世界各地でスポーツの感動を共有するために、更なる超高臨場感を実現する通信技術を開発

 2015年、NTTは、遠隔地にネットワークを介してリアルタイムに競技空間やライブ空間を「丸ごと」伝送し、再現を目指すイマーシブテレプレゼンス技術「Kirari!」の研究開発を発表した。2020年に向け、あたかも実際の競技会場で観戦しているかのような没入感を提供するため、さらに高臨場なパブリックビューイングやライブビューイングの実現を目指してのことだった。国際標準化活動の経験がある研究所の所長からは、「国境を越えてどの国・どの会社・どのような機器でもつながるためには、国際標準の策定が必要だろう。」とのアドバイスを受け、国際標準化にむけた取組みを開始した。
 長尾は主に、対処方針の決定や寄書の作成を担当し、直近の2つの勧告(H.430.4、H.430.5)の草案のエディタも務めるなど、ITU-Tでの国際標準化活動に大きな貢献を果たした。並行して、国内の標準化機関である一般社団法人情報通信技術委員会(TTC)での国内標準化活動も進め、文書の作成や会合における進め方などマルチメディア応用専門委員会の支援を受け、技術の普及を目指してきた。

自ら提案することで感じる苦労と達成感

 2016年のITU-T SG16(マルチメディア符号化、システム及びアプリケーション)本会合でILEの設置提案を行った。韓国、中国らの支持を得て、新課題としてILEが認められ検討が開始された。ILEの概念や言葉の定義そのものが、NTTオリジナルの提案であったため、まず会合参加者にそれらを理解してもらう必要があった。本会合だけでは十分ではないと判断し、会合の合間にワークショップやセミナーを複数回開催し、ILEという概念を多くの人に知ってもらい、理解を深めるために積極的な活動を行った。VR人気の高まりや、オリンピックをはじめとする各種スポーツイベントにおけるパブリックビューイングのニーズの高まりなどを踏まえて、ITU-Tのマネジメント層から「これから大切になる技術であり、是非勧告化してほしい」と激励を受け、ITU-T主催のセミナー等で発表する機会も得ることができた。
 また、標準化活動を円滑に推進するため、類似の製品を開発している企業には、個別にアプローチし、「NTTが囲い込むための規格ではなく、新しいマーケットをともに拡大していくための標準である」ということを説明した。
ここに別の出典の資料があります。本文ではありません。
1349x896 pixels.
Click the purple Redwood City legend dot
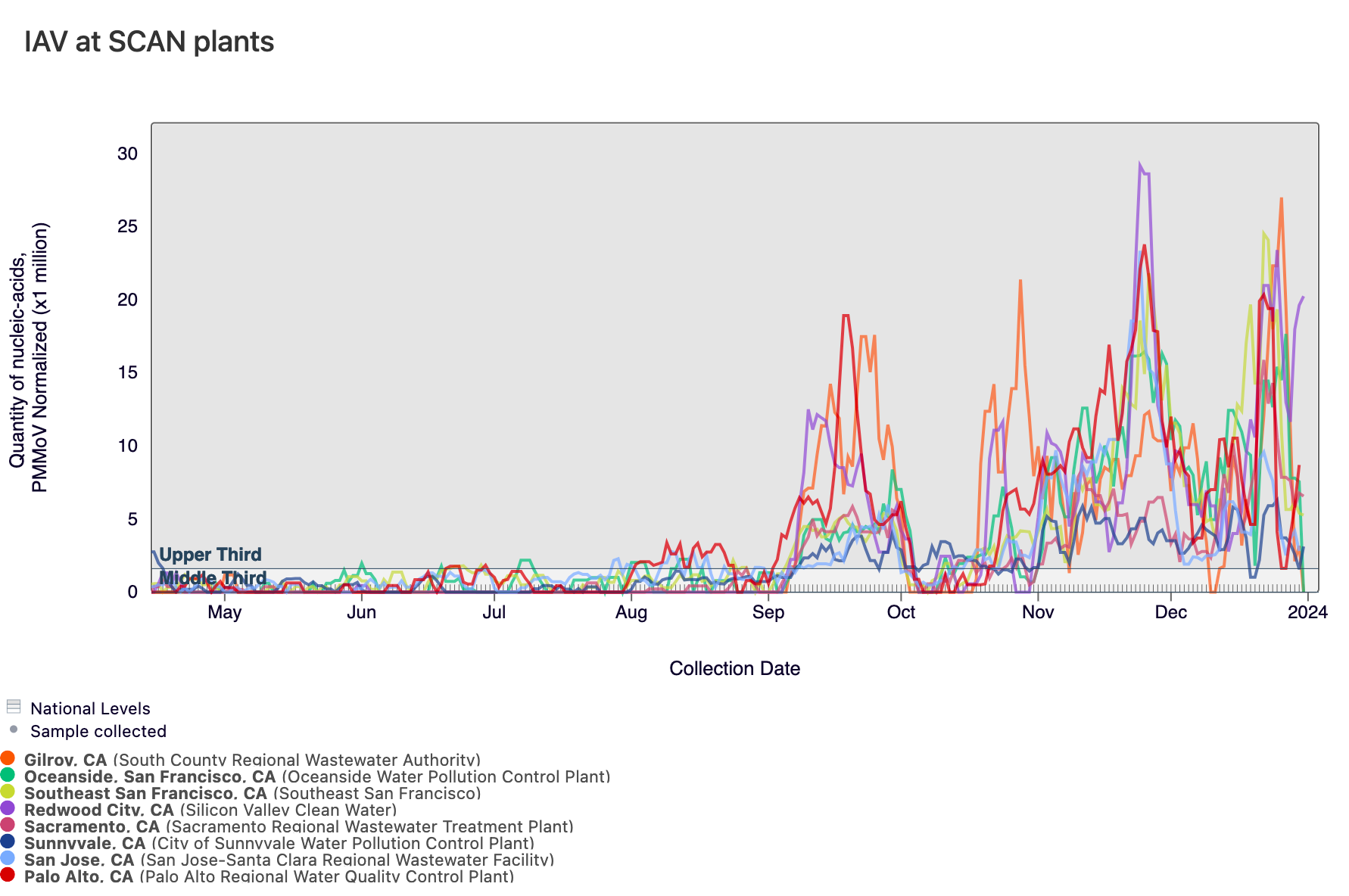8,808
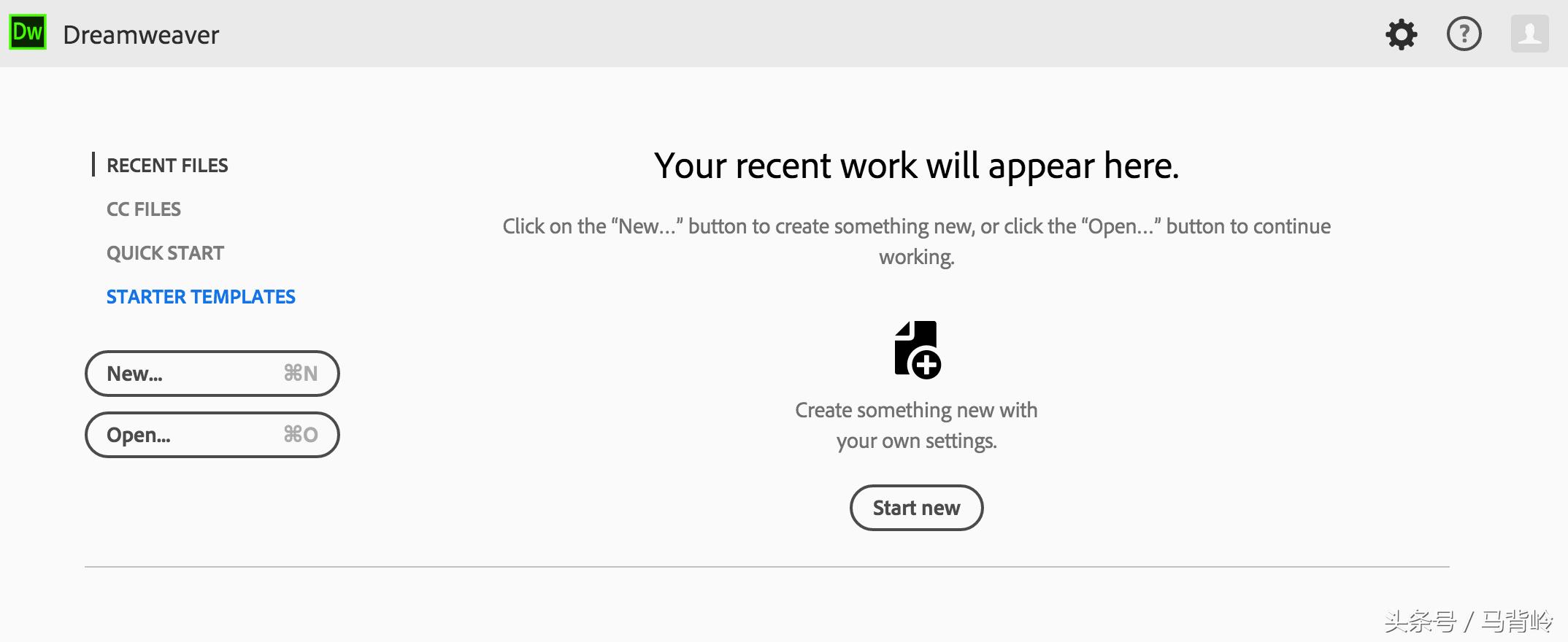Click the 'Create something new' caption text
The width and height of the screenshot is (1568, 642).
(x=916, y=425)
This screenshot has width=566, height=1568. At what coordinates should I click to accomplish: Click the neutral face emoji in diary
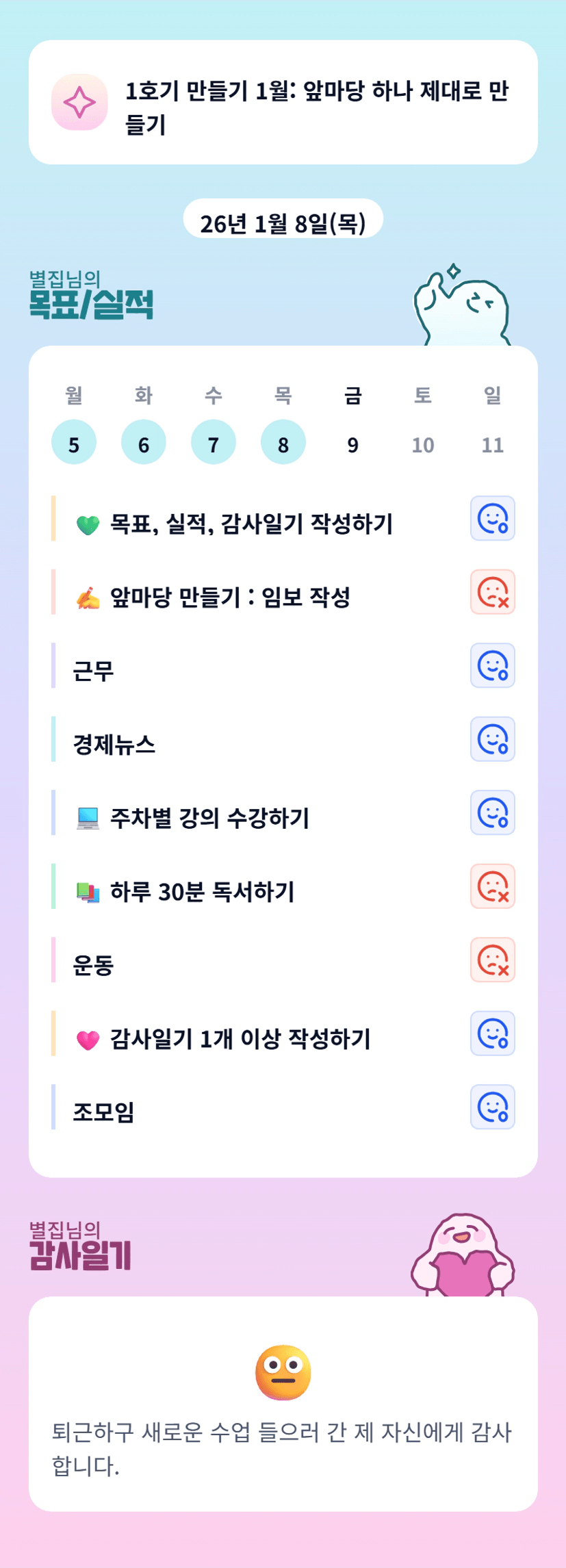pyautogui.click(x=283, y=1372)
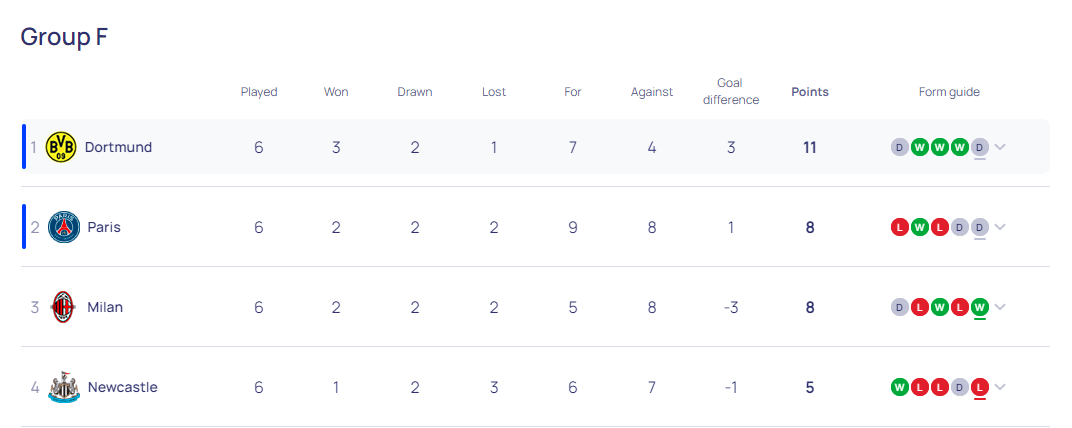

これらの活動を継続していった結果、はじめた頃は、孤独な闘いであったが、気がつくと多くの企業がコンセプトに賛同し、協力関係を築くことに成功した。
 議論を進めていくうえで、「ILEの定義について言葉や図が分かりにくい」といった指摘や、「勧告でどこまで表現するのか」という、提案内容のレベルに関する議論が多くもたらされたが、それぞれに対して丁寧に対応することで、標準化のスコープや内容がさらに洗練されたものとなった。
 
写真:ワークショップの模様
(ITU Workshop on "Enhancing human life using e-services" 2019年3月25日 スイス・ジュネーブ)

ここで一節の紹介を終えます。